Who was Saleh al-Arouri?

On Tuesday evening, an Israeli drone strike assassinated Hamas’s deputy leader, Saleh al-Arouri, in the southern suburbs of Beirut. The strike also killed six others, namely Samir Fendi, Azzam al-Akraa, Ahmad Hammoud, Mahmoud Chahine, Mohammad al-Rayyis and Mohammad Bachacha.

Hamas confirmed the death of al-Arouri and labeled the strike a “cowardly assassination,” with funerals set to take place between today, Wednesday January 3 and tomorrow, Thursday January 4 respectively.

Notably, the strike is the first publicly known Israeli strike to target Beirut or its suburbs since the 2006 war. With Hezbollah Secretary General Hassan Nasrallah scheduled to speak this afternoon, many have considered the timing uncoincidental and concerns of a regional escalation were notably expressed across social media platforms.

Al-Arouri was the deputy chief of Hamas’s political bureau and one of the founders of the group’s armed wing, the Izz El-Din al-Qassam Brigades. 

He is considered to be the mastermind behind many of the Qassam Brigades’ operations, allegedly including the al-Aqsa Flood operation on the 7th of October. He was also considered one of the main negotiators for the hostage release in November. 

Al-Arouri was born in 1966 in the city of Ramallah in the West Bank. In 1985, he enrolled to study Islamic Studies at Hebron University where the US government accused him of being a Hamas student cell leader in the early 1990s.

Followed for a long time by both Israel and United States governments and forces, al-Arouri was arrested by Israeli authorities on two occasions.

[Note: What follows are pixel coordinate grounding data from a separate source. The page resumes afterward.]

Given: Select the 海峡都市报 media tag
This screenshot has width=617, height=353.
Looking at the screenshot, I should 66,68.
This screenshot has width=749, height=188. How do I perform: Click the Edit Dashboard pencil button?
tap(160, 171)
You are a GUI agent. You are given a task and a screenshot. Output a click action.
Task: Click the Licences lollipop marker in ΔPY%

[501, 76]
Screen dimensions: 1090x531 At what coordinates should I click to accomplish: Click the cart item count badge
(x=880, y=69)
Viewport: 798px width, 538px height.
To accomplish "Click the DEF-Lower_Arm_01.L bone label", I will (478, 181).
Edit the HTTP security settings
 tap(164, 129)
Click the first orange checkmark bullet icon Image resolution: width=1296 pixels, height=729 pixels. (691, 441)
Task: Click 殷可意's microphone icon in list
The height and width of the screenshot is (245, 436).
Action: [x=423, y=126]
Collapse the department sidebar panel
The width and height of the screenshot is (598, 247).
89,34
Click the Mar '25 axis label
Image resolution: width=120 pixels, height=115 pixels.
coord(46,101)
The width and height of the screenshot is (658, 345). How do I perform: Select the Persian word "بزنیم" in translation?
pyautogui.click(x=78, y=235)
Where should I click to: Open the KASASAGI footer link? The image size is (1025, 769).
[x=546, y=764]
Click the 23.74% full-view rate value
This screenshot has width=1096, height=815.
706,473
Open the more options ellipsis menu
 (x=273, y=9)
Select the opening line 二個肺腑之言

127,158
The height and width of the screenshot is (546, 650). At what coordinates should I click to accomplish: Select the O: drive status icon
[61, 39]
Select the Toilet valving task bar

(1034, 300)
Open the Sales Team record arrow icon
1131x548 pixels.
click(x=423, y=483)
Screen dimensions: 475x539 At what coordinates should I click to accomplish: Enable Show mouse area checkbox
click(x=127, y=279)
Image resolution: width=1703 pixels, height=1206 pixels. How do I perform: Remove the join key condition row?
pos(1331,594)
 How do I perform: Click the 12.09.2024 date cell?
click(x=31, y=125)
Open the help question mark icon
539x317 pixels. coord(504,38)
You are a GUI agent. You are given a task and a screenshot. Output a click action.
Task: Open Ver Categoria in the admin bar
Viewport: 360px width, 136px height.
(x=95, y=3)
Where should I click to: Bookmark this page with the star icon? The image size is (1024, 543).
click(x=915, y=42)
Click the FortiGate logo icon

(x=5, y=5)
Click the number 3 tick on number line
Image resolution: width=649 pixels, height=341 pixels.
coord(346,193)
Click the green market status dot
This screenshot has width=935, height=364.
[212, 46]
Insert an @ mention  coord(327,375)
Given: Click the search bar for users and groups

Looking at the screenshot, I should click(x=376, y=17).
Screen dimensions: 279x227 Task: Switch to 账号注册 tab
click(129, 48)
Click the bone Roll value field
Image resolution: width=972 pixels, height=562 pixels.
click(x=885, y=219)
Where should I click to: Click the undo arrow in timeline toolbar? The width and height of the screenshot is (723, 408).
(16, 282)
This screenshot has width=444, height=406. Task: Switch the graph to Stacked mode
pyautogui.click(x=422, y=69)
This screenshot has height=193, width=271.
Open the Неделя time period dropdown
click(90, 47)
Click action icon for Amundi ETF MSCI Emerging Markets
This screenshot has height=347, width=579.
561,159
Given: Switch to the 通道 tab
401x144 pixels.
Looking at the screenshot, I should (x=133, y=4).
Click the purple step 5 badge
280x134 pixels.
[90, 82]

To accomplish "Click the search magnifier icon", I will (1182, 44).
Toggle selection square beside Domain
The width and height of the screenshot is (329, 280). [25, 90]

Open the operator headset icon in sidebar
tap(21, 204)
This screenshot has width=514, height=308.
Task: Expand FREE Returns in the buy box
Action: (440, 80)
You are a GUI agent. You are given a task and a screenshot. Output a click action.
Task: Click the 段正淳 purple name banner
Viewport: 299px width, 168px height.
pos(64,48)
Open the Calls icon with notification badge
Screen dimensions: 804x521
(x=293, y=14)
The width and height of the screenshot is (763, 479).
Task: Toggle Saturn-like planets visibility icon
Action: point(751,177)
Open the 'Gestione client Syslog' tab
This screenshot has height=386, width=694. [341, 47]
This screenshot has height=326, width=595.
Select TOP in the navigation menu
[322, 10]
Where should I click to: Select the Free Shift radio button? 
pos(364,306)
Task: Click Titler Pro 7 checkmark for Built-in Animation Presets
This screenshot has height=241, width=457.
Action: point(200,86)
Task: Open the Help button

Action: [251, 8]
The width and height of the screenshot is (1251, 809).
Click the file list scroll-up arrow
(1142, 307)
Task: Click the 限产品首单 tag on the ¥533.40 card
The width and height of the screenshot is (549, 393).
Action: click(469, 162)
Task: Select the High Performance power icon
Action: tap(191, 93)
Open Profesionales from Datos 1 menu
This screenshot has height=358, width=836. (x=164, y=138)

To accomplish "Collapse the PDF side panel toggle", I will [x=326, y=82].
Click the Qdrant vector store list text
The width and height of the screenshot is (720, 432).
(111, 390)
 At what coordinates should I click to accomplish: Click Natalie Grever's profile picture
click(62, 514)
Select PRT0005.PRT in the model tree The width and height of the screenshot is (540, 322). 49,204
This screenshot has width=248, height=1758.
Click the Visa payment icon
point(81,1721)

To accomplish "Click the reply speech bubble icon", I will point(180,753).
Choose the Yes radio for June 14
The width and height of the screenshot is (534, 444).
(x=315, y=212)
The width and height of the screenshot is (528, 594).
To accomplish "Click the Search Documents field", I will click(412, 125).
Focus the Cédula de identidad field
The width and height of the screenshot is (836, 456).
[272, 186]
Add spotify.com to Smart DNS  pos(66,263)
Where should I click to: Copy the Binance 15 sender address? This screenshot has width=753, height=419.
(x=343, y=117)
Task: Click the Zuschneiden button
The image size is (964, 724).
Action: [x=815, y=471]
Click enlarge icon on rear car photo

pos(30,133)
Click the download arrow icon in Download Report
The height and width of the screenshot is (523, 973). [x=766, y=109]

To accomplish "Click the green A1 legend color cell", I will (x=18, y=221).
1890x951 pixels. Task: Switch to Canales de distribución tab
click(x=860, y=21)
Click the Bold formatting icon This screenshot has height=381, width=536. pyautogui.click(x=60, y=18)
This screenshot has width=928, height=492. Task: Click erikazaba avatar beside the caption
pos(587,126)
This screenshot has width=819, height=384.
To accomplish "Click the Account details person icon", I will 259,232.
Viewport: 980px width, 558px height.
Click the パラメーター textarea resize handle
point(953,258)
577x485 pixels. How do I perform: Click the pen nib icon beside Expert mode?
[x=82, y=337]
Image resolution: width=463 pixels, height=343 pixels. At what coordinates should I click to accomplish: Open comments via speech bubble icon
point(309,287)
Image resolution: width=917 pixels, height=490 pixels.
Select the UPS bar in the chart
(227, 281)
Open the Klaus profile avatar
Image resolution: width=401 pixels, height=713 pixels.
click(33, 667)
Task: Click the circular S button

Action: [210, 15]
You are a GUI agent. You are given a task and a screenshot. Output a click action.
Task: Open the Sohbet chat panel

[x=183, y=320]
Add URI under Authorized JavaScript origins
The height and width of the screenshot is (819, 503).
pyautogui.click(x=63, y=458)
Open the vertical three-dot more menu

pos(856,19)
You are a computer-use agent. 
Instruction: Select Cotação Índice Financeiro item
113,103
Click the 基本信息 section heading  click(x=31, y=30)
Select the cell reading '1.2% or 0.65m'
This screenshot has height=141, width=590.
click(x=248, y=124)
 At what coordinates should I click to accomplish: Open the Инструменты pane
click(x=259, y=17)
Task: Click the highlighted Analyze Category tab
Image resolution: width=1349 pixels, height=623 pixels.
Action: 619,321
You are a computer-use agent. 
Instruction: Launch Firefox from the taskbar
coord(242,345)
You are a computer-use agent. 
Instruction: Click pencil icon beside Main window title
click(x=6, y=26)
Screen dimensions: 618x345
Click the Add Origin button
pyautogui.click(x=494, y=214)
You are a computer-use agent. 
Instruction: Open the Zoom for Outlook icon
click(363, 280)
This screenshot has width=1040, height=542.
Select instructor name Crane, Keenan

After his release in 2010 – having spent a total of fifteen years in Israeli jails – al-Arouri was expelled from Gaza as Israeli authorities considered his presence to be threatening.

He subsequently moved to Damascus, Syria, only to move shortly afterwards to Istanbul, Turkey after the start of the Syrian civil war and the relocation of Khaled Meshaal, Hamas political bureau head, to the Turkish capital.

Al-Arouri then relocated and lived for a short period of time in Qatar, after which he subsequently settled in Lebanon and was one of Hezbollah Secretary General Hassan Nasrallah’s privileged interlocutors.

During the conflict escalations in October, the Israeli army blew up his house in the village of Aroura, near Ramallah, on October 31.    

Throughout his career, al-Arouri was a leading advocate for reconciliation between different Palestinian factions, especially Hamas and Fatah.

A History of Assassinations

A week ago, on December 25, an Israeli strike killed the senior adviser in Iran’s Revolutionary Guard Corps (IRGC), Sayyed Razi Mousavi, outside the Syrian capital of Damascus.

Previously, in 2020, the United States military assassinated the previous commander of the Quds Forces in the IRGC, Qassem Soleimani, in a targeted drone strike in the capital of Iraq, Baghdad.

While Iran and its allies in the region have repeatedly claimed that these events will not go unpunished, the current conflict has already taken regional dimensions with the involvement of the Yemeni-based Houthis, Iraqi militias, American and European forces and Lebanese factions, mainly Hezbollah.

Concerns of an all-out “regional war” that have steadily increased since October have now reached a new stage and point to grim outcomes – especially given the lack of punishment of Israeli violations and the ongoing genocidal campaign.